WORK INSTRUCTIONS: Transcribe the following entries letter for letter, without the pictures.

※ ※ ※

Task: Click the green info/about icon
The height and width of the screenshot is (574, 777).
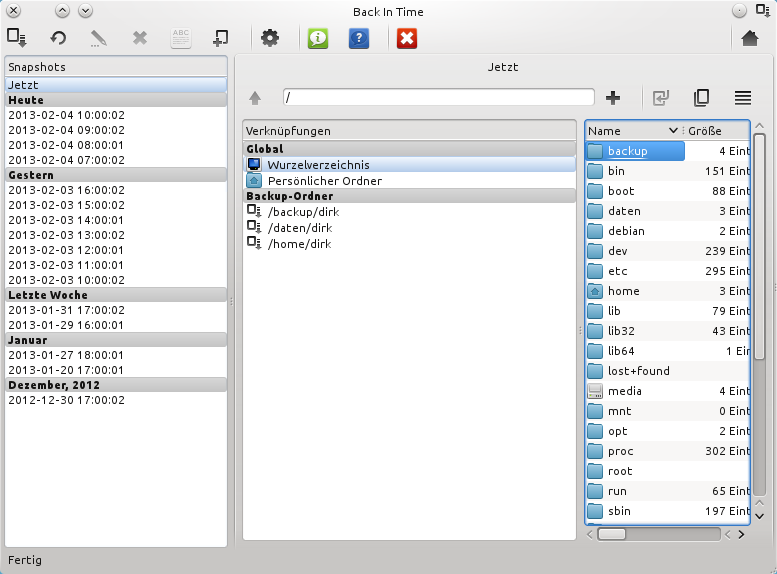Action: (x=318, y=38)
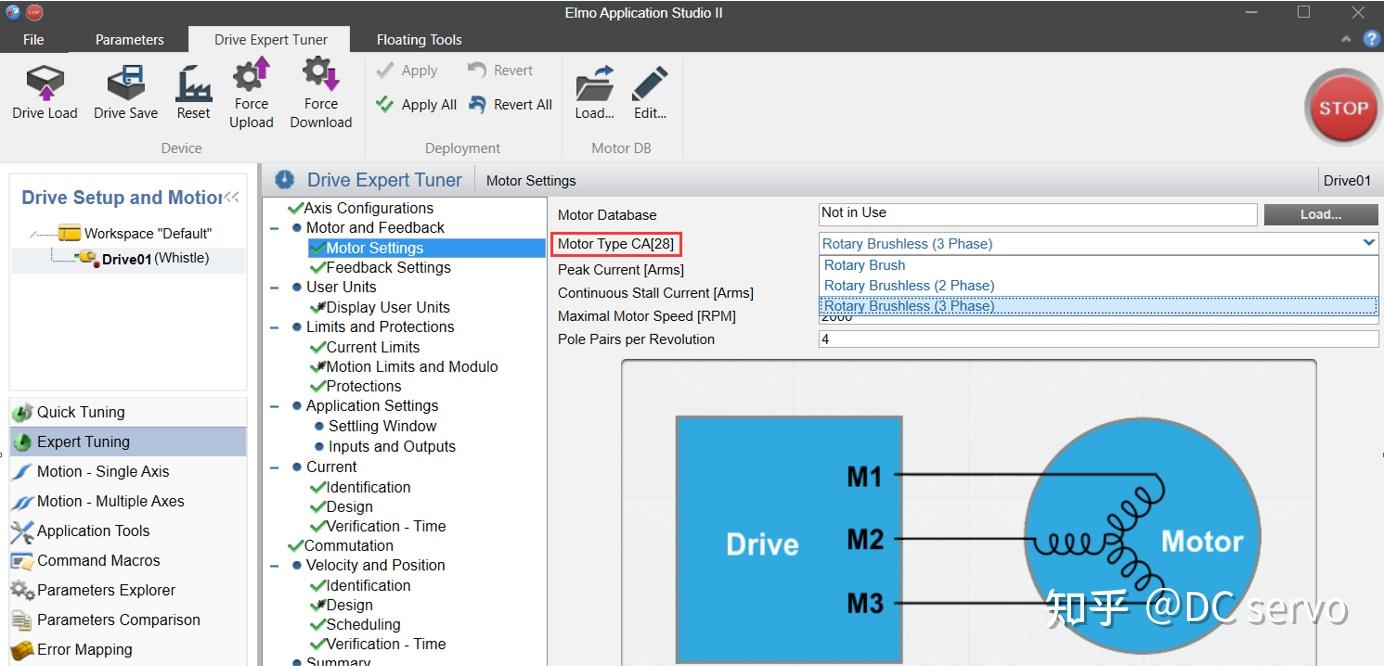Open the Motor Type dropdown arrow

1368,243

※ ※ ※

RESULT OF THIS EXERCISE:
Task: Click the green info/about icon
The height and width of the screenshot is (574, 777).
Action: (x=318, y=38)
Open the Motor Type dropdown arrow

1368,243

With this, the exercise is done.